> _Jobs_:
1 - From the passage on cobalt spinel oxides, reproduce the text starting with "Fig. 4 Calculated" and going on through "set to 0 eV.", swapping "optical absorption spectra" for "optical absorbance spectra".
2 - In one to three sentences, explain why the passage on cobalt spinel oxides says the calculated reduction in band gap across the CoX₂O₄ series is overestimated.
3 - In the passage on cobalt spinel oxides, what is the calculated electronic separation at the Γ point for the Ga compound?

> _Passage given_:
+===+

Electronic effects. The summed local electronic density of states of each element are shown in Fig. 4. For CoAl₂O₄, the top valence band is spread between −7 to 0 eV and consists mainly of contributions from Co and O. The formal oxidation state of 2⁺ implies seven occupied 3d levels for Co. In the tetrahedral field, these are split into a fully occupied majority spin d channel (e_d²t_2d³) and a doubly occupied minority spin channel (e_d²t_2d⁰). As the Al 3s states lie to low binding energy (+3.5 eV), the electronic band gap is determined by the separation between the Co e_d and t_2d states in the minority spin channel. This results in a high density of states at both band edges, indicative of the underlying heavy electron and hole carrier effective masses. Replacement of Al for Ga and In maintains the same general features in the density of states; however, changes are observed, which can be related to the underlying trends in the atomic energy levels of the group 13 elements.

Fig. 4 Calculated local electronic densities of states and optical absorption spectra for the CoX₂O₄ (X = Al, Ga, In) spinel series. The highest occupied state is set to 0 eV.

Firstly, Al is a row 2 element with no occupied d bands, while both Ga and In possess filled shallow core d¹⁰ levels which lie around 10 eV below their valence s states. These d states couple with O 2p and result in increased cationic contributions to the valence band, relative to Al. Secondly, the binding energies of the Ga and In s states increase relative to Al. Both of these effects serve to decrease the fundamental electronic band gap of the ternary cobalt oxides through enhanced anion p–cation d coupling below the valence band, and a lowering of the conduction band from the influence of the group 13 cation s states. Hence, the band gap trend observed for Al₂O₃ (8.8 eV³²), Ga₂O₃ (4.5 eV³³) and In₂O₃ (2.7 eV^34,35) is also maintained in the ternary cobalt oxides. Here the calculated electronic separations at the Γ point in CoX₂O₄ decrease from 2.61 (Al) to 1.70 (Ga) to 0.73 eV (In). While the quantitative reduction is overestimated due to the well-documented DFT over-binding of unoccupied cation s states, the qualitative trend remains valid. Increased dispersion is most visible in the lower conduction band density of states of CoIn₂O₄ where the conduction band minimum state is composed of majority In 5s character, which should substantially improve electron conductivity in comparison to the other ternary oxides; however, it is unclear whether the intrinsic p-type nature of Co₃O₄ or n-type nature of In₂O₃ would dominate in the ternary composite system.

+===+

> _Data section_:
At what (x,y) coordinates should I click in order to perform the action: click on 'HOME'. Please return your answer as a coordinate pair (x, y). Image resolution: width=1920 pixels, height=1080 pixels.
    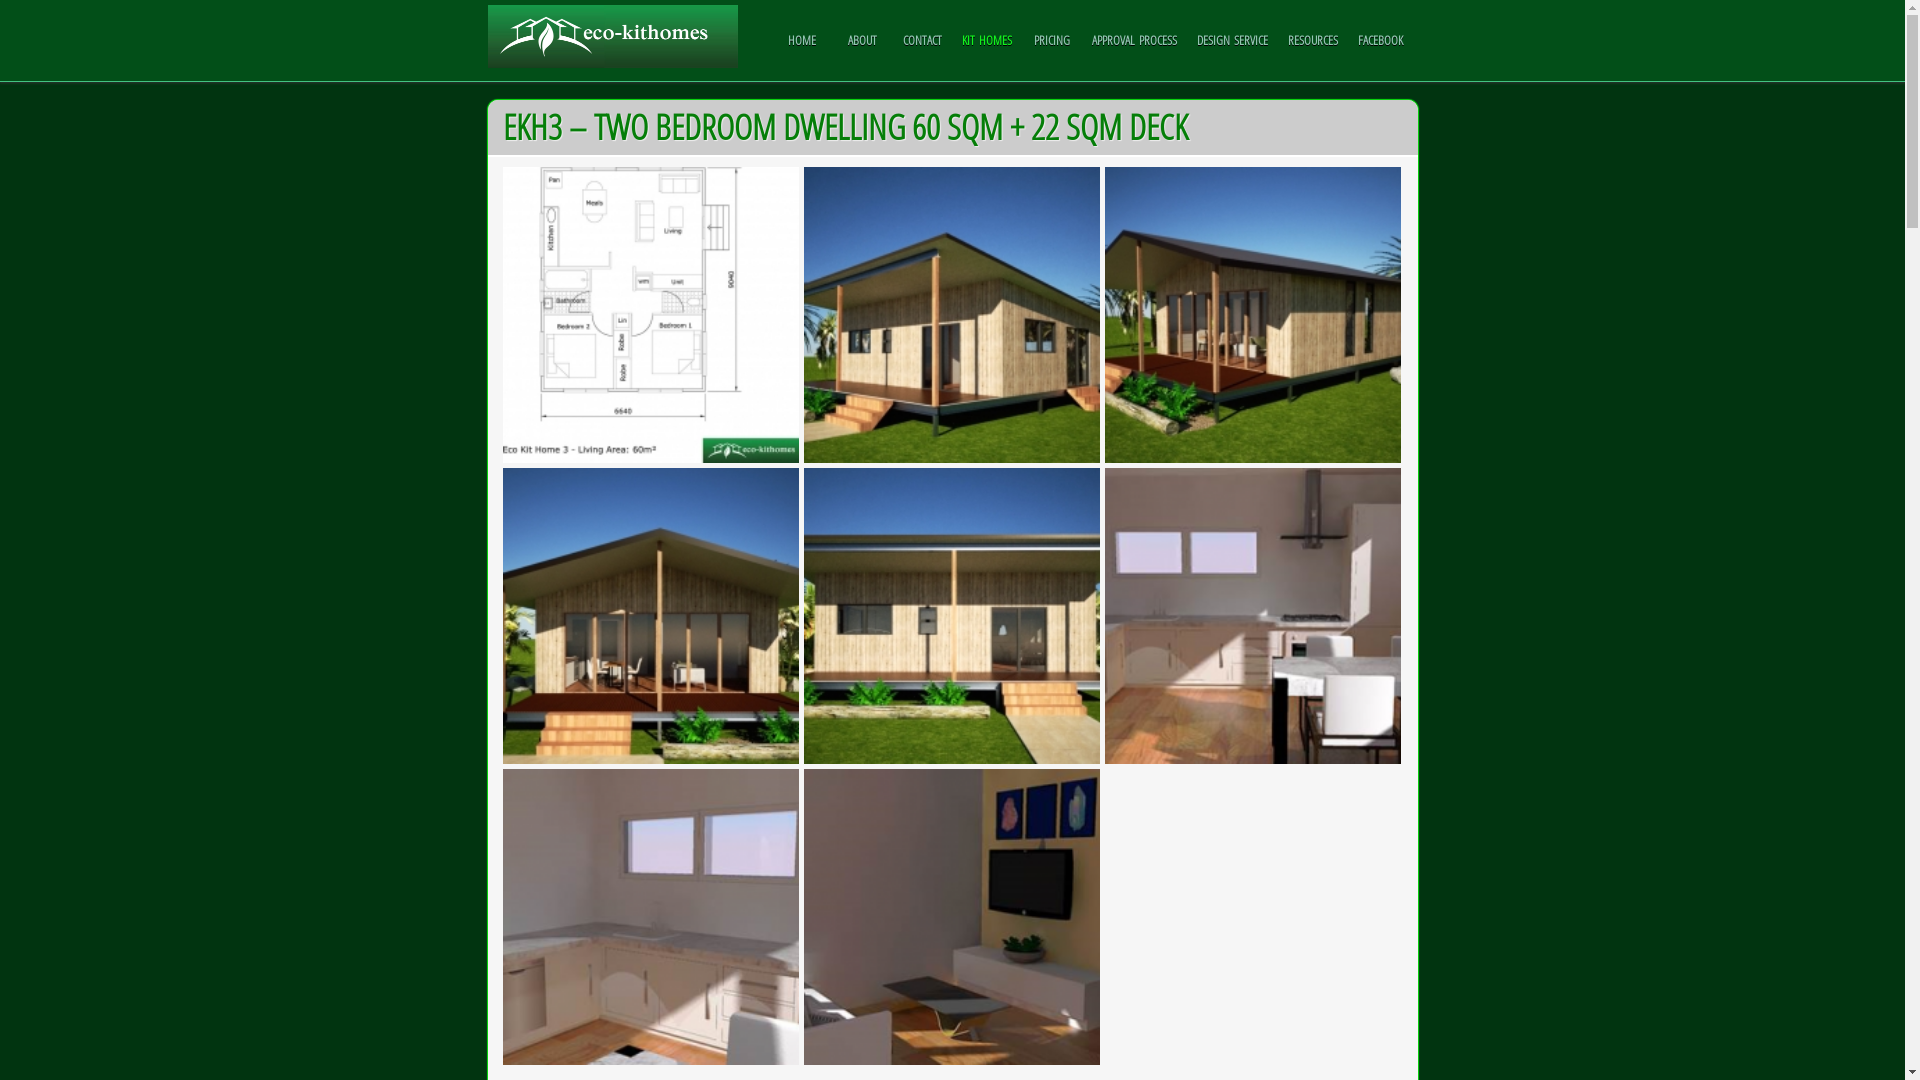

+===+

> _Exercise responses_:
1 -
Fig. 4 Calculated local electronic densities of states and optical absorbance spectra for the CoX₂O₄ (X = Al, Ga, In) spinel series. The highest occupied state is set to 0 eV.

2 - The reduction is overestimated because of the well-documented DFT over-binding of unoccupied cation s states. The passage adds that the qualitative trend still remains valid.

3 - 1.70 eV